E un altro caso che riguarda un’agenzia di marketing americana in cui il proprietario aveva bisogno di mettere l’organizzazione in “automatico” senza entrare nel micro management quotidiano (e questo è uno dei principali obiettivi degli OKR). All’inizio, il processo di implementazione della metodologia è stato difficile proprio perché andava ad intervenire anche sul fattore umano e l’ambiente lavorativo, rigido e composto da molte figure senior. Ma alla fine, compresa l’importanza dell’applicazione trasversale e trasformazionale a tutti i comparti dell’azienda, gli OKR hanno funzionato brillantemente aiutando non solo a delegare responsabilità ma a redistribuire compiti e obiettivi.
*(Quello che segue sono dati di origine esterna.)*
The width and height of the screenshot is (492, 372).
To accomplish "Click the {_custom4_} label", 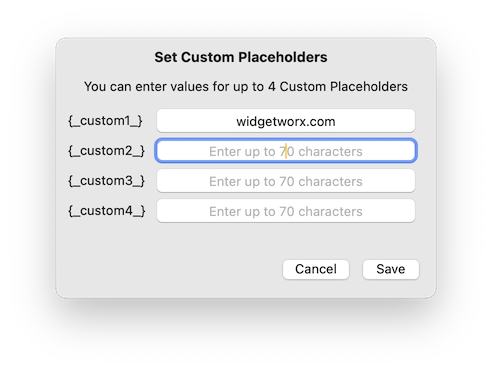I will (x=107, y=211).
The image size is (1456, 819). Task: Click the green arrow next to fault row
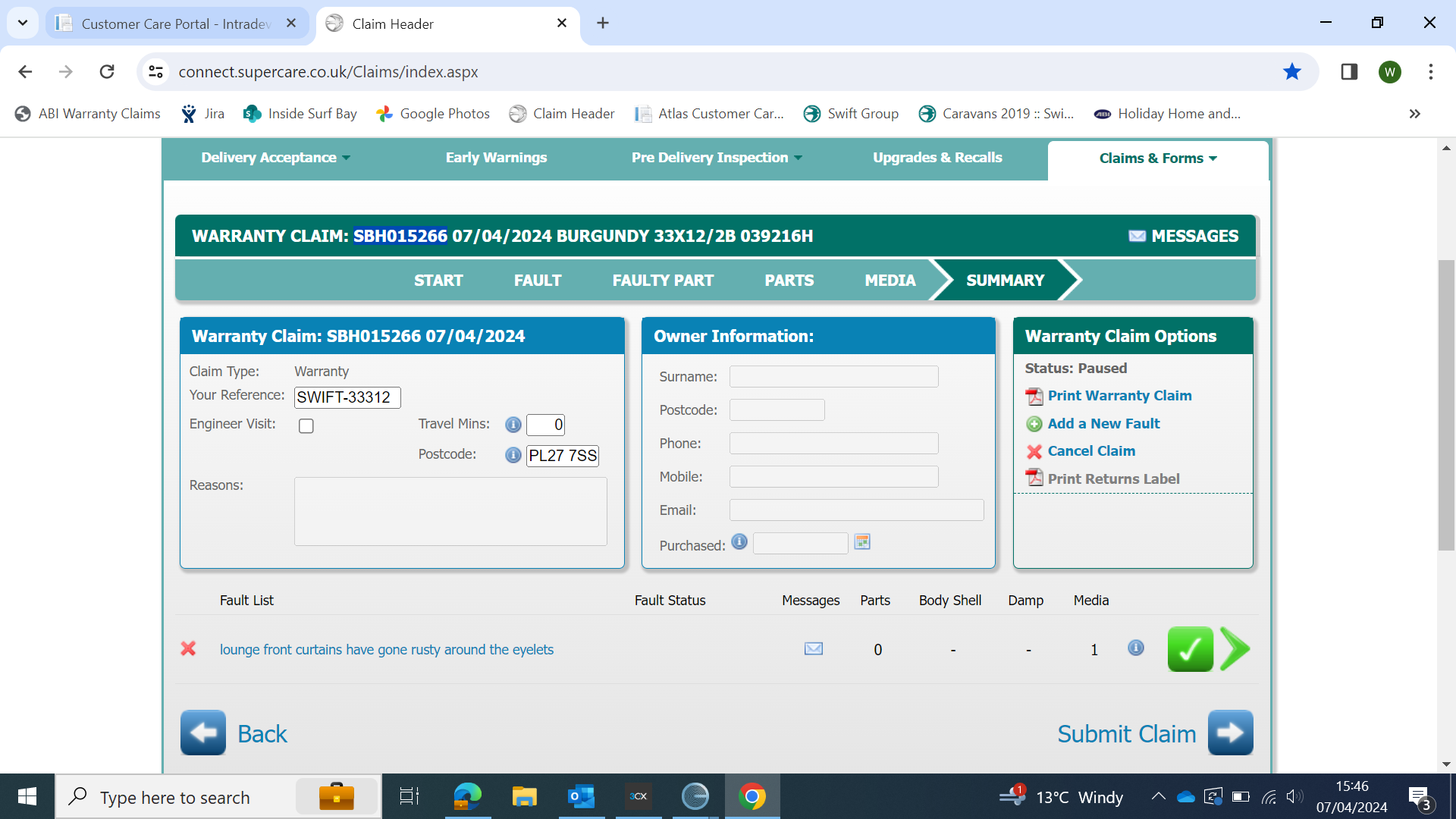tap(1235, 649)
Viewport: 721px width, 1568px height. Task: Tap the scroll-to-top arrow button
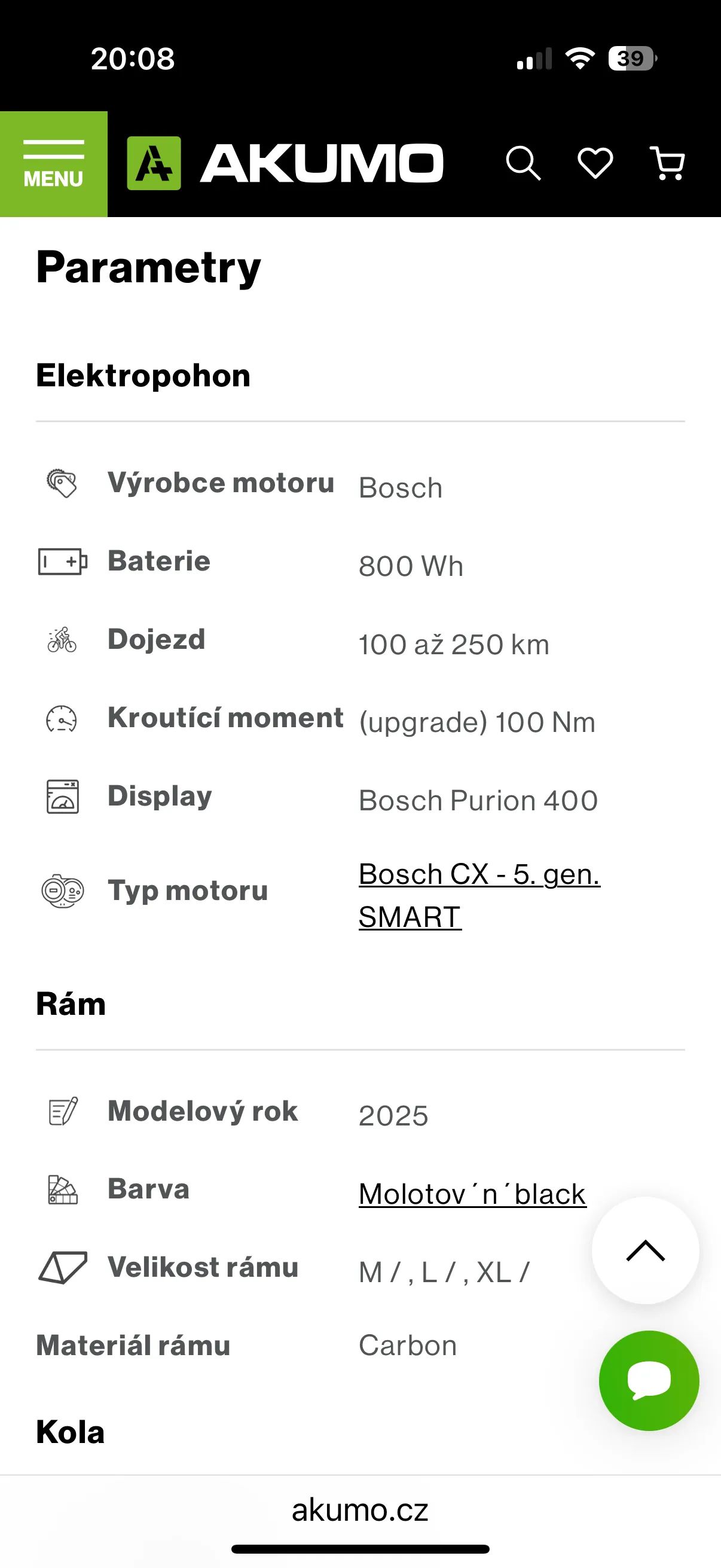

L’esame attento di questo quadro di case studies ci apre un’altra finestra di intervento e di operatività applicativa: lo smart working. L’unica chiave per far funzionare il lavoro da remoto è la comunicazione trasversale ed integrata, e non verticale e di micro management. Per questo avere degli obiettivi comuni e una visione condivisa implementando la metodologia OKR a un processo trasformazionale interno all’azienda, pone le fondamenta di un percorso virtuoso e vincente, sia per l’azienda che per i dipendenti, che saranno non solo più motivati ma si sentiranno maggiormente inclusi e parte del processo di realizzazione dei target prefissati.
Dove c’è democrazia e trasparenza c’è un nuovo modo di fare impresa. E gli OKR servono a questo. A rinnovare, trasformare e standardizzare processi funzionali di condivisione delle decisioni e raggiungimento dei risultati.